PROBLEM TO SOLVE — Render every line of all the items below as a Markdown table with two columns, Row (its sequential number) and Line (its text). Omit blank lines.

BEGIN RECORDED DATA

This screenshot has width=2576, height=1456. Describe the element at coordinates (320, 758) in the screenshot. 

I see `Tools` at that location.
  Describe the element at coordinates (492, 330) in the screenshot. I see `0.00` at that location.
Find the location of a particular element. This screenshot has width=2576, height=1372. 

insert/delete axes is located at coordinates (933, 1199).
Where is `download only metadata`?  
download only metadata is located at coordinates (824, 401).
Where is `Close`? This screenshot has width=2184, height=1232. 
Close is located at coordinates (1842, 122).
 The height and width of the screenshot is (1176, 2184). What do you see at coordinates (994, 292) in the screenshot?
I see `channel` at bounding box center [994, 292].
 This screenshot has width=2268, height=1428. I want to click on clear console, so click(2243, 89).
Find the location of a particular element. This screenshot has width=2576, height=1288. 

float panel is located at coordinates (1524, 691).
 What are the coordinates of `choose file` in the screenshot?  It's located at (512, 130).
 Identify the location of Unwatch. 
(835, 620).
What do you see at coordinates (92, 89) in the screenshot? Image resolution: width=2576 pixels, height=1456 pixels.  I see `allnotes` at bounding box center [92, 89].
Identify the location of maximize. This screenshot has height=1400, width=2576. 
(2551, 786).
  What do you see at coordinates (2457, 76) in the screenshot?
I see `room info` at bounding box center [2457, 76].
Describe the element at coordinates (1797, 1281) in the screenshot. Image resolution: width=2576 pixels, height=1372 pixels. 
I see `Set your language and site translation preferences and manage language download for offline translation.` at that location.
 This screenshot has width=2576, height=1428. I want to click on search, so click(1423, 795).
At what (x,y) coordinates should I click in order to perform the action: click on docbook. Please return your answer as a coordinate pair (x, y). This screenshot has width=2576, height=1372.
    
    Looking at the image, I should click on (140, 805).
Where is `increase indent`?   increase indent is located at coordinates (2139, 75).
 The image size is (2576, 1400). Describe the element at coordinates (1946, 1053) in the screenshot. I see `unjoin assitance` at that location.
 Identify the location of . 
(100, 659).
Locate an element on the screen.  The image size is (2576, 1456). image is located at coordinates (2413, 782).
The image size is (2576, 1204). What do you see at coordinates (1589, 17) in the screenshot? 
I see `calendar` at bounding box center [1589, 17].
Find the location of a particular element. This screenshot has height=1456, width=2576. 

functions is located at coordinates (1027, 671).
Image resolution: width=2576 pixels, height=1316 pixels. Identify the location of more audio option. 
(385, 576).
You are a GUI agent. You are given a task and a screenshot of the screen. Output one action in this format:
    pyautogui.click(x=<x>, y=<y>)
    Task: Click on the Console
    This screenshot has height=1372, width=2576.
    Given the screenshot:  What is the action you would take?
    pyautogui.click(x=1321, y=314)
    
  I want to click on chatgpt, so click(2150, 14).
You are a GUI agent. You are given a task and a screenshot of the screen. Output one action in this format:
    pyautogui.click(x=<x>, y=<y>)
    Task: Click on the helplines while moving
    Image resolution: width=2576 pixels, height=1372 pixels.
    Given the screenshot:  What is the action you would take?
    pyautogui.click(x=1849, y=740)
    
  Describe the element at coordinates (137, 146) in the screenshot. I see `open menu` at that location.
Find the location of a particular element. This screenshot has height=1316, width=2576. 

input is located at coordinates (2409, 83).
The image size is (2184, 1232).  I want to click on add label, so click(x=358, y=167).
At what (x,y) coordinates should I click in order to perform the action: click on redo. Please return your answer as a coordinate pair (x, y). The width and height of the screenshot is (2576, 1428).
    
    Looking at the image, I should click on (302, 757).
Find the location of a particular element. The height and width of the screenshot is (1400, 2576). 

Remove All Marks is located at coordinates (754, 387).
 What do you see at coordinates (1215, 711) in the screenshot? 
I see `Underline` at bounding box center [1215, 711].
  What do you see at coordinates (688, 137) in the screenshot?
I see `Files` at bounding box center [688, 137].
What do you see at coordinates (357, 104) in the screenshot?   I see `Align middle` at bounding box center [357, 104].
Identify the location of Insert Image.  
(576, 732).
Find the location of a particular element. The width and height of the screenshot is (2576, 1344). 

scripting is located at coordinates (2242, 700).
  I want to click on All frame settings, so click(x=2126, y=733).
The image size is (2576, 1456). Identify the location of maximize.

END RECORDED DATA

TASK OUTPUT —
| Row | Line |
|---|---|
| 1 | This screenshot has width=2576, height=1456. Describe the element at coordinates (320, 758) in the screenshot.  |
| 2 | I see `Tools` at that location. |
| 3 |   Describe the element at coordinates (492, 330) in the screenshot. I see `0.00` at that location. |
| 4 | Find the location of a particular element. This screenshot has width=2576, height=1372.  |
| 5 | insert/delete axes is located at coordinates (933, 1199). |
| 6 | Where is `download only metadata`?   |
| 7 | download only metadata is located at coordinates (824, 401). |
| 8 | Where is `Close`? This screenshot has width=2184, height=1232.  |
| 9 | Close is located at coordinates (1842, 122). |
| 10 |  The height and width of the screenshot is (1176, 2184). What do you see at coordinates (994, 292) in the screenshot? |
| 11 | I see `channel` at bounding box center [994, 292]. |
| 12 |  This screenshot has width=2268, height=1428. I want to click on clear console, so click(2243, 89). |
| 13 | Find the location of a particular element. This screenshot has width=2576, height=1288.  |
| 14 | float panel is located at coordinates (1524, 691). |
| 15 |  What are the coordinates of `choose file` in the screenshot?  It's located at (512, 130). |
| 16 |  Identify the location of Unwatch.  |
| 17 | (835, 620). |
| 18 | What do you see at coordinates (92, 89) in the screenshot? Image resolution: width=2576 pixels, height=1456 pixels.  I see `allnotes` at bounding box center [92, 89]. |
| 19 | Identify the location of maximize. This screenshot has height=1400, width=2576.  |
| 20 | (2551, 786). |
| 21 |   What do you see at coordinates (2457, 76) in the screenshot? |
| 22 | I see `room info` at bounding box center [2457, 76]. |
| 23 | Describe the element at coordinates (1797, 1281) in the screenshot. Image resolution: width=2576 pixels, height=1372 pixels.  |
| 24 | I see `Set your language and site translation preferences and manage language download for offline translation.` at that location. |
| 25 |  This screenshot has width=2576, height=1428. I want to click on search, so click(1423, 795). |
| 26 | At what (x,y) coordinates should I click in order to perform the action: click on docbook. Please return your answer as a coordinate pair (x, y). This screenshot has width=2576, height=1372. |
| 27 |     Looking at the image, I should click on (140, 805). |
| 28 | Where is `increase indent`?   increase indent is located at coordinates (2139, 75). |
| 29 |  The image size is (2576, 1400). Describe the element at coordinates (1946, 1053) in the screenshot. I see `unjoin assitance` at that location. |
| 30 |  Identify the location of .  |
| 31 | (100, 659). |
| 32 | Locate an element on the screen.  The image size is (2576, 1456). image is located at coordinates (2413, 782). |
| 33 | The image size is (2576, 1204). What do you see at coordinates (1589, 17) in the screenshot?  |
| 34 | I see `calendar` at bounding box center [1589, 17]. |
| 35 | Find the location of a particular element. This screenshot has height=1456, width=2576.  |
| 36 | functions is located at coordinates (1027, 671). |
| 37 | Image resolution: width=2576 pixels, height=1316 pixels. Identify the location of more audio option.  |
| 38 | (385, 576). |
| 39 | You are a GUI agent. You are given a task and a screenshot of the screen. Output one action in this format: |
| 40 |     pyautogui.click(x=<x>, y=<y>) |
| 41 |     Task: Click on the Console |
| 42 |     This screenshot has height=1372, width=2576. |
| 43 |     Given the screenshot:  What is the action you would take? |
| 44 |     pyautogui.click(x=1321, y=314) |
| 45 |   I want to click on chatgpt, so click(2150, 14). |
| 46 | You are a GUI agent. You are given a task and a screenshot of the screen. Output one action in this format: |
| 47 |     pyautogui.click(x=<x>, y=<y>) |
| 48 |     Task: Click on the helplines while moving |
| 49 |     Image resolution: width=2576 pixels, height=1372 pixels. |
| 50 |     Given the screenshot:  What is the action you would take? |
| 51 |     pyautogui.click(x=1849, y=740) |
| 52 |   Describe the element at coordinates (137, 146) in the screenshot. I see `open menu` at that location. |
| 53 | Find the location of a particular element. This screenshot has height=1316, width=2576.  |
| 54 | input is located at coordinates (2409, 83). |
| 55 | The image size is (2184, 1232).  I want to click on add label, so click(x=358, y=167). |
| 56 | At what (x,y) coordinates should I click in order to perform the action: click on redo. Please return your answer as a coordinate pair (x, y). The width and height of the screenshot is (2576, 1428). |
| 57 |     Looking at the image, I should click on (302, 757). |
| 58 | Find the location of a particular element. The height and width of the screenshot is (1400, 2576).  |
| 59 | Remove All Marks is located at coordinates (754, 387). |
| 60 |  What do you see at coordinates (1215, 711) in the screenshot?  |
| 61 | I see `Underline` at bounding box center [1215, 711]. |
| 62 |   What do you see at coordinates (688, 137) in the screenshot? |
| 63 | I see `Files` at bounding box center [688, 137]. |
| 64 | What do you see at coordinates (357, 104) in the screenshot?   I see `Align middle` at bounding box center [357, 104]. |
| 65 | Identify the location of Insert Image.   |
| 66 | (576, 732). |
| 67 | Find the location of a particular element. The width and height of the screenshot is (2576, 1344).  |
| 68 | scripting is located at coordinates (2242, 700). |
| 69 |   I want to click on All frame settings, so click(x=2126, y=733). |
| 70 | The image size is (2576, 1456). Identify the location of maximize. |